Stored records:
※

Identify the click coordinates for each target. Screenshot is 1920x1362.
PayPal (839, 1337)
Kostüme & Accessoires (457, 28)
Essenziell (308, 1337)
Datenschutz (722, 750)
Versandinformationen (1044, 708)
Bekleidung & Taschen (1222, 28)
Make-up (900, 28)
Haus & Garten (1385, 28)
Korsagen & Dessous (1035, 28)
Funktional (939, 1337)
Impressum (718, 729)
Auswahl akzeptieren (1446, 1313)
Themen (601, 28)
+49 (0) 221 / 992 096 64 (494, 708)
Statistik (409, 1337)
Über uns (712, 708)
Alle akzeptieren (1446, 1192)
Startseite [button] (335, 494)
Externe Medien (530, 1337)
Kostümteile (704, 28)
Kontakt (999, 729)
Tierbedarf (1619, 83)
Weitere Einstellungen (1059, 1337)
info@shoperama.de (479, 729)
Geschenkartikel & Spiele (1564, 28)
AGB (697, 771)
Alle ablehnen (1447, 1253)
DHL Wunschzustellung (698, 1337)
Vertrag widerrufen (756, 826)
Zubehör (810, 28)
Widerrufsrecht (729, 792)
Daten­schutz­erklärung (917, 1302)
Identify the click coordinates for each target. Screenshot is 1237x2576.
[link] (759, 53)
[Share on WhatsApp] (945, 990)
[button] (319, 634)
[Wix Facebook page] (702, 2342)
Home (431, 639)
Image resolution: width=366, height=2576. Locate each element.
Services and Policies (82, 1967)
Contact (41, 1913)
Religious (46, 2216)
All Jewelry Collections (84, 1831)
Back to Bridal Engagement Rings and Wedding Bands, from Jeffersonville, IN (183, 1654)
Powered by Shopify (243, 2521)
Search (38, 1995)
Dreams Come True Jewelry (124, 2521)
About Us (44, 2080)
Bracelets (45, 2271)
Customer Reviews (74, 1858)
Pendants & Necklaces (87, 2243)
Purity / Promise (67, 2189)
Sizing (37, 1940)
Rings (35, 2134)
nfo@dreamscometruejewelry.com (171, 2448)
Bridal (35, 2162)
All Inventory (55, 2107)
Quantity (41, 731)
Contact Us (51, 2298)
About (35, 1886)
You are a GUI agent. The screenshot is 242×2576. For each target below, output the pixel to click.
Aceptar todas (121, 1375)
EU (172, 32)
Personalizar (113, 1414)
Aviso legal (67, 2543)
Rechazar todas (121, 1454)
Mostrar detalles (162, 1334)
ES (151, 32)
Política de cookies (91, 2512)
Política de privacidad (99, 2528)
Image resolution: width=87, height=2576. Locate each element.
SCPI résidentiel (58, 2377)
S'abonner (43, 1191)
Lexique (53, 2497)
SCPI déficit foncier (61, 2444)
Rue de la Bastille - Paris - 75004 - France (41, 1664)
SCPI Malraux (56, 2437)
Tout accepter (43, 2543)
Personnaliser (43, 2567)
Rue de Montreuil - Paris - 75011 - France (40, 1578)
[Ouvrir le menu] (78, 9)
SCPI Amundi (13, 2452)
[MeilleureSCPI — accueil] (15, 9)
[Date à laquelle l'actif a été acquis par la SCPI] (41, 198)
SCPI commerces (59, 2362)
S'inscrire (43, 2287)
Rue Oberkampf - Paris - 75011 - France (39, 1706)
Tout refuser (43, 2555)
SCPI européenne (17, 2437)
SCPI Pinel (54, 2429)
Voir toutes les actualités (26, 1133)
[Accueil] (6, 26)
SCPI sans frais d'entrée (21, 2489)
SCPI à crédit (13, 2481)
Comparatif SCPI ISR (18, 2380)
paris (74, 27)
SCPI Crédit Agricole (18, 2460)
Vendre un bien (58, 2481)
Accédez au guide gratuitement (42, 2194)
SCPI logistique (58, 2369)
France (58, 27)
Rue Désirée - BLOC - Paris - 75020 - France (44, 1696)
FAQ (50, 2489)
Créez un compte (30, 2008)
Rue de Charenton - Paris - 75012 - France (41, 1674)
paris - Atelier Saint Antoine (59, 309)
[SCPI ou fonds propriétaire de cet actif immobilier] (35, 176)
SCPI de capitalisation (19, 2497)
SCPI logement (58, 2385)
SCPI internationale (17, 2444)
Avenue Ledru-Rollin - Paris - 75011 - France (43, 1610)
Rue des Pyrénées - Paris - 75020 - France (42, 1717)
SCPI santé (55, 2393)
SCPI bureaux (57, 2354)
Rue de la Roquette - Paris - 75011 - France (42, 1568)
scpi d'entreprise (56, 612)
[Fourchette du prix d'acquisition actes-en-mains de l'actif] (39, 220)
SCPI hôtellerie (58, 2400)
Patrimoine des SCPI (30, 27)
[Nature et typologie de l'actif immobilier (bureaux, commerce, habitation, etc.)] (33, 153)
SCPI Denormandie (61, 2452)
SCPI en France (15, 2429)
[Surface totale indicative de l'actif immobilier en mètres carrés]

※

- **Work request**
Down to the last line, restate the records exactly.

- **Task response**
Identify the click coordinates for each target. Screenshot is 1920x1362.
PayPal (839, 1337)
Kostüme & Accessoires (457, 28)
Essenziell (308, 1337)
Datenschutz (722, 750)
Versandinformationen (1044, 708)
Bekleidung & Taschen (1222, 28)
Make-up (900, 28)
Haus & Garten (1385, 28)
Korsagen & Dessous (1035, 28)
Funktional (939, 1337)
Impressum (718, 729)
Auswahl akzeptieren (1446, 1313)
Themen (601, 28)
+49 (0) 221 / 992 096 64 (494, 708)
Statistik (409, 1337)
Über uns (712, 708)
Alle akzeptieren (1446, 1192)
Startseite [button] (335, 494)
Externe Medien (530, 1337)
Kostümteile (704, 28)
Kontakt (999, 729)
Tierbedarf (1619, 83)
Weitere Einstellungen (1059, 1337)
info@shoperama.de (479, 729)
Geschenkartikel & Spiele (1564, 28)
AGB (697, 771)
Alle ablehnen (1447, 1253)
DHL Wunschzustellung (698, 1337)
Vertrag widerrufen (756, 826)
Zubehör (810, 28)
Widerrufsrecht (729, 792)
Daten­schutz­erklärung (917, 1302)
Identify the click coordinates for each target. Screenshot is 1237x2576.
[link] (759, 53)
[Share on WhatsApp] (945, 990)
[button] (319, 634)
[Wix Facebook page] (702, 2342)
Home (431, 639)
Image resolution: width=366, height=2576. Locate each element.
Services and Policies (82, 1967)
Contact (41, 1913)
Religious (46, 2216)
All Jewelry Collections (84, 1831)
Back to Bridal Engagement Rings and Wedding Bands, from Jeffersonville, IN (183, 1654)
Powered by Shopify (243, 2521)
Search (38, 1995)
Dreams Come True Jewelry (124, 2521)
About Us (44, 2080)
Bracelets (45, 2271)
Customer Reviews (74, 1858)
Pendants & Necklaces (87, 2243)
Purity / Promise (67, 2189)
Sizing (37, 1940)
Rings (35, 2134)
nfo@dreamscometruejewelry.com (171, 2448)
Bridal (35, 2162)
All Inventory (55, 2107)
Quantity (41, 731)
Contact Us (51, 2298)
About (35, 1886)
You are a GUI agent. The screenshot is 242×2576. For each target below, output the pixel to click.
Aceptar todas (121, 1375)
EU (172, 32)
Personalizar (113, 1414)
Aviso legal (67, 2543)
Rechazar todas (121, 1454)
Mostrar detalles (162, 1334)
ES (151, 32)
Política de cookies (91, 2512)
Política de privacidad (99, 2528)
Image resolution: width=87, height=2576. Locate each element.
SCPI résidentiel (58, 2377)
S'abonner (43, 1191)
Lexique (53, 2497)
SCPI déficit foncier (61, 2444)
Rue de la Bastille - Paris - 75004 - France (41, 1664)
SCPI Malraux (56, 2437)
Tout accepter (43, 2543)
Personnaliser (43, 2567)
Rue de Montreuil - Paris - 75011 - France (40, 1578)
[Ouvrir le menu] (78, 9)
SCPI Amundi (13, 2452)
[MeilleureSCPI — accueil] (15, 9)
[Date à laquelle l'actif a été acquis par la SCPI] (41, 198)
SCPI commerces (59, 2362)
S'inscrire (43, 2287)
Rue Oberkampf - Paris - 75011 - France (39, 1706)
Tout refuser (43, 2555)
SCPI européenne (17, 2437)
SCPI Pinel (54, 2429)
Voir toutes les actualités (26, 1133)
[Accueil] (6, 26)
SCPI sans frais d'entrée (21, 2489)
SCPI à crédit (13, 2481)
Comparatif SCPI ISR (18, 2380)
paris (74, 27)
SCPI Crédit Agricole (18, 2460)
Vendre un bien (58, 2481)
Accédez au guide gratuitement (42, 2194)
SCPI logistique (58, 2369)
France (58, 27)
Rue Désirée - BLOC - Paris - 75020 - France (44, 1696)
FAQ (50, 2489)
Créez un compte (30, 2008)
Rue de Charenton - Paris - 75012 - France (41, 1674)
paris - Atelier Saint Antoine (59, 309)
[SCPI ou fonds propriétaire de cet actif immobilier] (35, 176)
SCPI de capitalisation (19, 2497)
SCPI logement (58, 2385)
SCPI internationale (17, 2444)
Avenue Ledru-Rollin - Paris - 75011 - France (43, 1610)
Rue des Pyrénées - Paris - 75020 - France (42, 1717)
SCPI santé (55, 2393)
SCPI bureaux (57, 2354)
Rue de la Roquette - Paris - 75011 - France (42, 1568)
scpi d'entreprise (56, 612)
[Fourchette du prix d'acquisition actes-en-mains de l'actif] (39, 220)
SCPI hôtellerie (58, 2400)
Patrimoine des SCPI (30, 27)
[Nature et typologie de l'actif immobilier (bureaux, commerce, habitation, etc.)] (33, 153)
SCPI Denormandie (61, 2452)
SCPI en France (15, 2429)
[Surface totale indicative de l'actif immobilier en mètres carrés]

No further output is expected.